:: Data to process ::
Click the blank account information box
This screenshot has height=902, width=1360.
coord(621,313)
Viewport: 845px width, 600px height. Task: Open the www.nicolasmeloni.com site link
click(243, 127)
:::
■ **Work order**:
Would you return the full set of entries, unchanged in every detail?

■ **Problem solution**:
Click the blank account information box
This screenshot has height=902, width=1360.
coord(621,313)
Viewport: 845px width, 600px height. Task: Open the www.nicolasmeloni.com site link
click(243, 127)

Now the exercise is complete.